Training is a necessity for us to understand the reasons for SCCs and imbibe the skills required to be good animators of SCCs. Training will be offered more at the parish and deanery level (as expressed by the SCC Evaluation results) and in the vernacular languages to ensure that more people benefit. There will be training offered to priests and seminarians on an ongoing basis, as well as to religious men and women.

Clusters and SCCs require Commitment. One of the articles in this issue outlines some ways to garner commitment. There are no quick-fix answers; what works in one parish may not work in another. Yet, I want to appeal to all sections of the Archdiocese – priests, religious men and women and laypersons to be committed to the task of building SCCs.
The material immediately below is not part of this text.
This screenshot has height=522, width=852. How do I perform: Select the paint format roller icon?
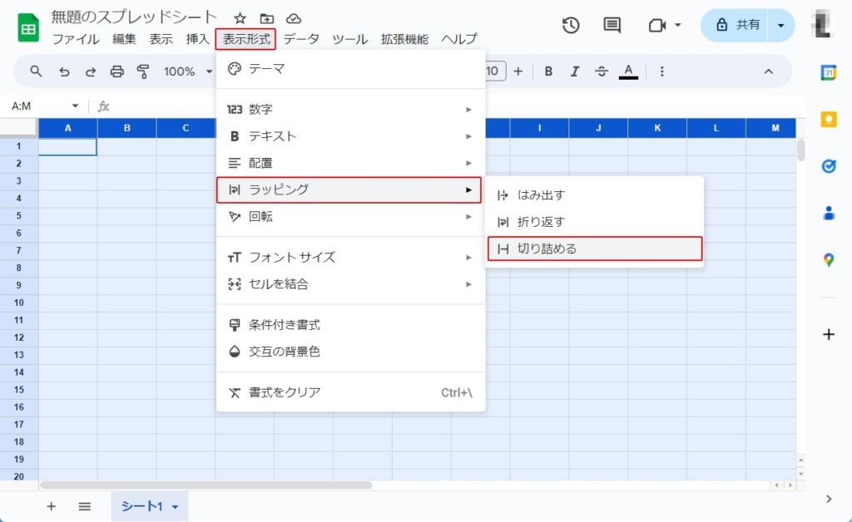pyautogui.click(x=142, y=71)
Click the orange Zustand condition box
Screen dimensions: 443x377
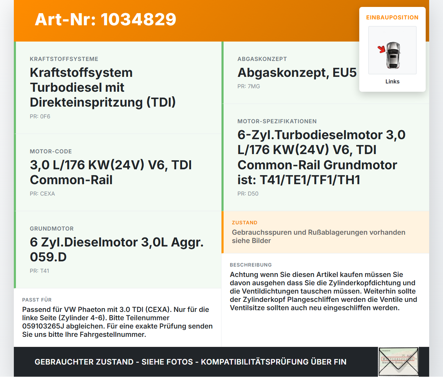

I urge all members of Parish Associations and Cells to get involved in building community; participate in the SCCs where you live; offer your expertise and experience (I know of many who do so already), and we shall make the Kingdom of God a reality!

Finally, I want to ask that all of us pray for the efforts of those who work to build SCCs – priests, religious and lay persons – that they may see the value of their work. Prayer is the fuel for all our efforts, and we need to refuel regularly, if we want to renew and revive SCCs in our Archdiocese.